**SUPPLIED ENTRIES**.
++++++

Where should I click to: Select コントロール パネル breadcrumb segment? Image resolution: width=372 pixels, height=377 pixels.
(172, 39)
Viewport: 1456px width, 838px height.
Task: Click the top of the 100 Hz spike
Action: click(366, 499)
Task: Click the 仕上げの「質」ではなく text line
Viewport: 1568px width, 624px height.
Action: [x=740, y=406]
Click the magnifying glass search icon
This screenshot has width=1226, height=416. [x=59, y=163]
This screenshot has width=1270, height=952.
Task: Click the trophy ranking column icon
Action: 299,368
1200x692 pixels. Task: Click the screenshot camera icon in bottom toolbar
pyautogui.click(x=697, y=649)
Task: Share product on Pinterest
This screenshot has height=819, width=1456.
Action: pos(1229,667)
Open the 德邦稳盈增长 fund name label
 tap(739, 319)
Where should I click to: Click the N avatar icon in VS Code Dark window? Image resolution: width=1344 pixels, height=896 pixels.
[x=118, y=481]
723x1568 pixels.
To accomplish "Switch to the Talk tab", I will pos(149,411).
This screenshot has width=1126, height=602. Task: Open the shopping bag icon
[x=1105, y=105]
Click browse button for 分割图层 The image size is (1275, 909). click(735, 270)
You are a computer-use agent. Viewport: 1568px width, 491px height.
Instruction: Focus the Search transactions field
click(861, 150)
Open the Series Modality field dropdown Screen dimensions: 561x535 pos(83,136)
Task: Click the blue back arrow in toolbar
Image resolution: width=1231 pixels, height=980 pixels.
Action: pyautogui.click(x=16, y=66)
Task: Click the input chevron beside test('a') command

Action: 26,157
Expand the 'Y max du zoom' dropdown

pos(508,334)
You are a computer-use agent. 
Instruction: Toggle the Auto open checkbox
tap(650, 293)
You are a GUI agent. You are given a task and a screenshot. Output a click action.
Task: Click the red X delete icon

++++++

**INSTRUCTIONS TO FOLLOW**.
Your job is to copy out every line from the records above that has the word "agent".

**RESPONSE FOR THIS EXERCISE**.
You are a computer-use agent. Viewport: 1568px width, 491px height.
You are a computer-use agent. 
You are a GUI agent. You are given a task and a screenshot. Output a click action.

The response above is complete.